Elizabethan Architecture

The large majority of houses built in the Elizabethan period were still timber framed, or built from local stone, as in the earlier Tudor period. I won’t dwell on timber framed building for long as I gave plenty of examples in the previous post, but I do want to show you a few late Tudor timber framed buildings.


This is a rare survivor in London, a timber framed row of buildings in Holborn. Many buildings such as this were lost in the Great Fire of 1666.


This is The Merchant’s House in Plymouth. It is probably early 17th century, but very much in the same style as other late Tudor buildings.

I think the most noticeable thing with these two buildings is the size of the windows. Glass was still very expensive in Elizabethan England, but personal wealth had grown for many people, and they were keen to show it!

 
It is the manor houses and Great Houses that are most notable in the Elizabethan period. As the wealth of farmers and land owners increased, they abandoned their cold, draughty timber framed houses and settled into grander houses of brick or stone; these houses also grew bigger, and had more private rooms. The old Great Halls were becoming little more than a place of entry; servants were being kept separate from the family by this stage.

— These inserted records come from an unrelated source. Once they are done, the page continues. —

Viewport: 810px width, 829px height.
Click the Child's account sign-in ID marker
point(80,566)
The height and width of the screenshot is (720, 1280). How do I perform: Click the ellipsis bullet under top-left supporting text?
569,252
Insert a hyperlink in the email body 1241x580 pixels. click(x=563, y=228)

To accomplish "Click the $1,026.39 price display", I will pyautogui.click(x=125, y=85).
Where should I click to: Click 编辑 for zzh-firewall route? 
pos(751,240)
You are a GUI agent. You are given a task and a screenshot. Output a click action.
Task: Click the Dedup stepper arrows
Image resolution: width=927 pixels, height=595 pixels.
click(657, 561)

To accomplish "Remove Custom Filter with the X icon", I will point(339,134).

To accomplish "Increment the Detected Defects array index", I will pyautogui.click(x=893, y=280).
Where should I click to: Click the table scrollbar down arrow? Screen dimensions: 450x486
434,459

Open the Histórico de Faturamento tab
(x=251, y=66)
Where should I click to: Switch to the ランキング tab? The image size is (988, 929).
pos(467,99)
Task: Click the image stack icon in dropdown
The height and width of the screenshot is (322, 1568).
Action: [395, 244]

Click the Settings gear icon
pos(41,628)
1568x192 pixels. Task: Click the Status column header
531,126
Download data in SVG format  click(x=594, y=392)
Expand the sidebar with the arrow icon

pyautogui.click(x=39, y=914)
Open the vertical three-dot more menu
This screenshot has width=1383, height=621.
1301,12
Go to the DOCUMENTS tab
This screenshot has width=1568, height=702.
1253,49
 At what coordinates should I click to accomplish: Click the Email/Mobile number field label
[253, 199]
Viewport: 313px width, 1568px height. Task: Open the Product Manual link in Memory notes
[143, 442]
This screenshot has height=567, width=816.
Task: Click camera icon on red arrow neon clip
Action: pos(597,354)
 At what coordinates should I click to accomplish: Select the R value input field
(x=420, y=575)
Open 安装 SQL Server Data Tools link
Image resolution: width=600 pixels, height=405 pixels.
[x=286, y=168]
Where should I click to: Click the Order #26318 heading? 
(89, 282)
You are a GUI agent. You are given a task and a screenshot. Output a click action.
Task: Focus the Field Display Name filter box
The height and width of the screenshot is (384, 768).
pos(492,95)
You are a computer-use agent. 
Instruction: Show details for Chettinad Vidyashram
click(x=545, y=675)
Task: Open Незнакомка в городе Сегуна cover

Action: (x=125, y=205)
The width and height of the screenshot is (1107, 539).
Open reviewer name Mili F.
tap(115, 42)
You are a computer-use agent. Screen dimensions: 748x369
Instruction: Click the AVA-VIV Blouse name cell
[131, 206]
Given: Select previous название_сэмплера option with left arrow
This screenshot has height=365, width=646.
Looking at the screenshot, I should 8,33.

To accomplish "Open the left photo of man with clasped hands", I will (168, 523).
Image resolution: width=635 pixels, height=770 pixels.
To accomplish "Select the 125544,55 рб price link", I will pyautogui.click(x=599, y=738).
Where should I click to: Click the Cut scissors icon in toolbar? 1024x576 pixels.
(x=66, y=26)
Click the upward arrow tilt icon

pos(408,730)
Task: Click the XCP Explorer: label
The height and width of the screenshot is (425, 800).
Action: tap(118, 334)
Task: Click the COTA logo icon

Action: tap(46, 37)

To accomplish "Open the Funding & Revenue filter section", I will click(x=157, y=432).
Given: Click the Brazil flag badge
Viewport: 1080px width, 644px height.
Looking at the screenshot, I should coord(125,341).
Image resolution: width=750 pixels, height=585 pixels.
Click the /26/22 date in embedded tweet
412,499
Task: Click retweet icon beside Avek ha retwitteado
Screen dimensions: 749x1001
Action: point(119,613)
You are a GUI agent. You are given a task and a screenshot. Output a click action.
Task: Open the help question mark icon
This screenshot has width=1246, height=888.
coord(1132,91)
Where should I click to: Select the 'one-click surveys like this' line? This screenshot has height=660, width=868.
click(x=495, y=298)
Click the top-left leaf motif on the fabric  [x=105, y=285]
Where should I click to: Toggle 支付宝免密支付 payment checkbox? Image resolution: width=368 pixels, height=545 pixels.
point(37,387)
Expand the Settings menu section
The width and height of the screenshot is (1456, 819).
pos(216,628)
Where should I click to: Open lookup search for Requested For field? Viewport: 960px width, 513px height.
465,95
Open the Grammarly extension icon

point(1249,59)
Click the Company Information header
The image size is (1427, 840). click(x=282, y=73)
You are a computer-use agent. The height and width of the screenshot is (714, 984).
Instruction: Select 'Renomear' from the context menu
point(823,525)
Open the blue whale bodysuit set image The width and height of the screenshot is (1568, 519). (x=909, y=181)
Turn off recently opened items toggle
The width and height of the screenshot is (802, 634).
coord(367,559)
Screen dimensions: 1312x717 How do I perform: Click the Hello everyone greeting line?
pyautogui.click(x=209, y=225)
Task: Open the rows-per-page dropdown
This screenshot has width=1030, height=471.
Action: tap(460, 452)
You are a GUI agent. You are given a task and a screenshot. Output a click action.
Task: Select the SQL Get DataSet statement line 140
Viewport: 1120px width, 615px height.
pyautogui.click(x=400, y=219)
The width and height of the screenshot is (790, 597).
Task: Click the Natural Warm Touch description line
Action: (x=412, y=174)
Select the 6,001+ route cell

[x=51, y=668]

Barrington Court is a fine example of an Elizabethan manor house. It was started in 1514, but altered later. It has a noticeable symmetry, something of the Renaissance that had begun to creep into buildings in England. Barrington Court is also built to an E shape. This is often believed to be a symbol of loyalty to Queen Elizabeth, but is probably more a happy coincidence; many manor houses were built to this E shaped arrangement, but there were also H shaped houses, so there may well be some element of truth in the patriotic theory.


Melford Hall in Suffolk has many Tudor Characteristics, and Queen Elizabeth was entertained there in 1578. The canny Queen didn’t build herself any great new palaces, as her Father Henry had, she preferred to pay visits to her wealthy courtiers, who spent huge sums of money providing accommodation suitable for a queen and her entourage which could run into hundreds! (Makes the likes of J-Lo’s entourage seem like small fry!) she might stay for months too, it was a very expensive honour to accommodate the queen!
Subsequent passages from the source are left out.